• _About this task_:
Below are entries; tally how many lines hold the string "computer" and answer with only that figure.

──────── Input records

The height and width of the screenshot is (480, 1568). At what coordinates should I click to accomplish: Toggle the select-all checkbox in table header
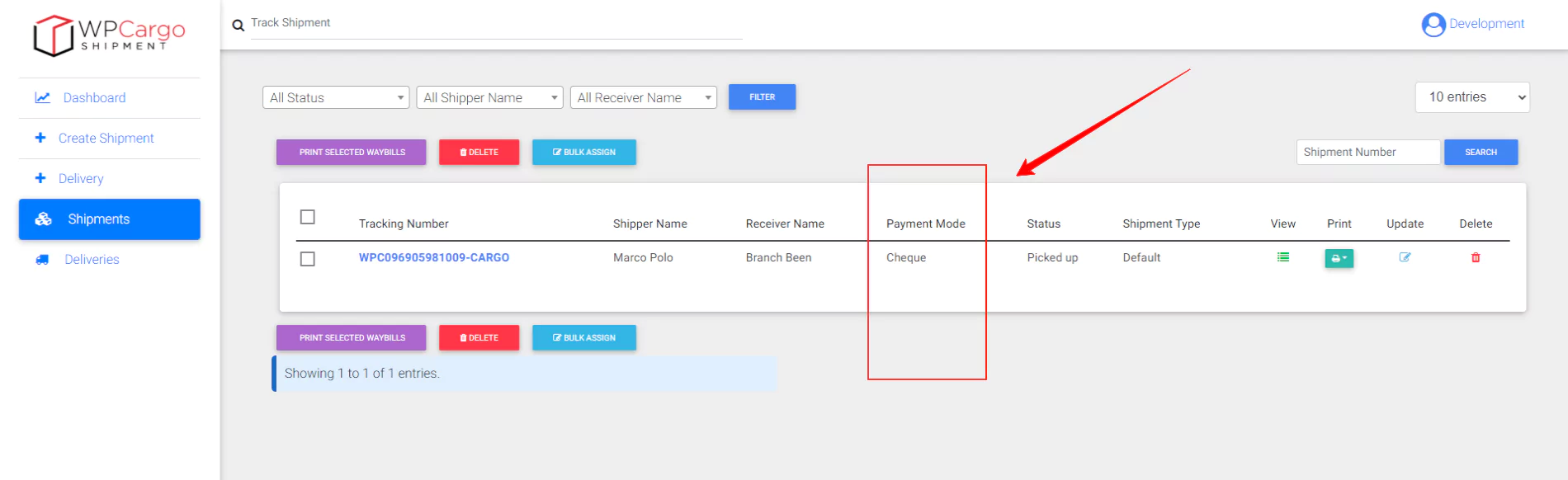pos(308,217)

────────────────
──────── Input records

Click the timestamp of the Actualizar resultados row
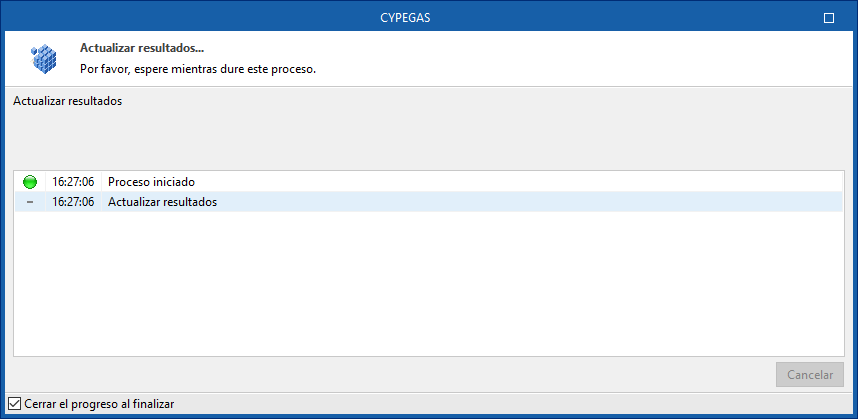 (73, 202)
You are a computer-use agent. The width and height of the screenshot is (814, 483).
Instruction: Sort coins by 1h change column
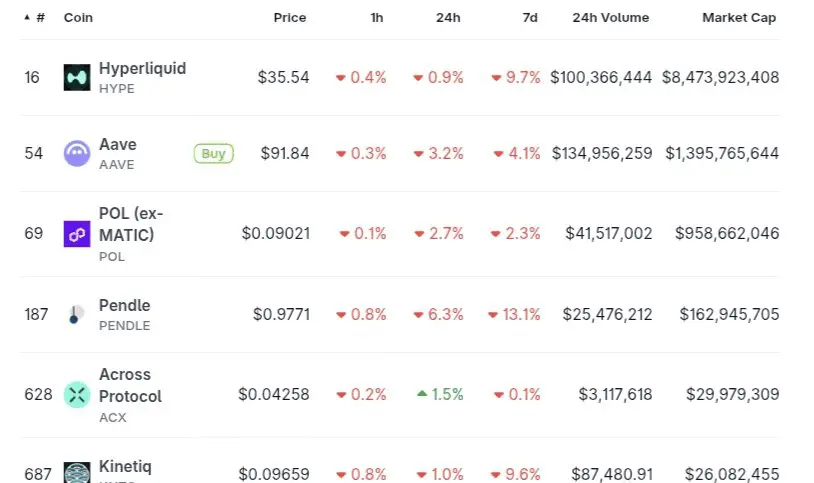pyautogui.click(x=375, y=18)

────────────────
──────── Input records

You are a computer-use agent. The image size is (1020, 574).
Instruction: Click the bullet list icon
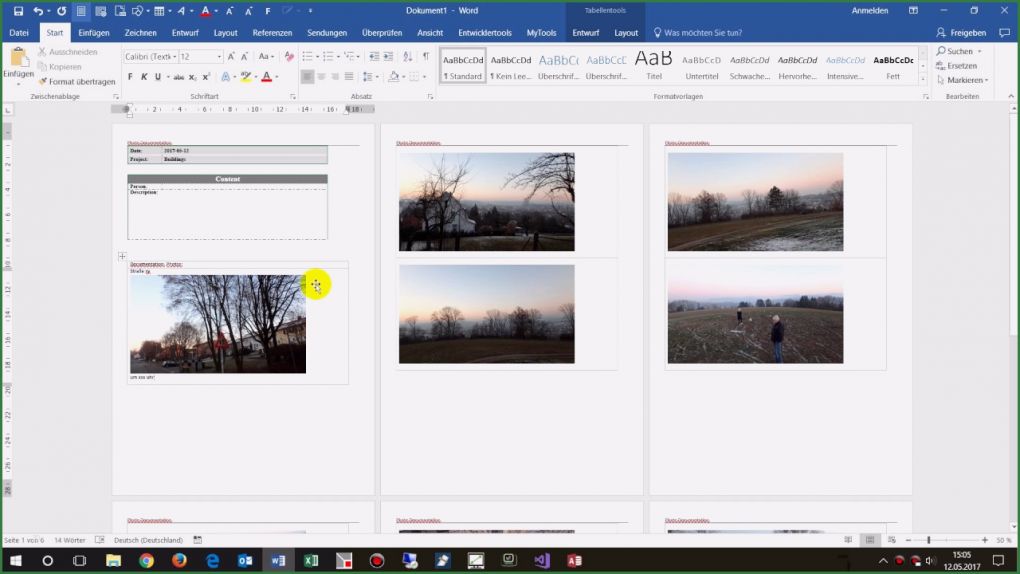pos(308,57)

────────────────

• _Solution_:
2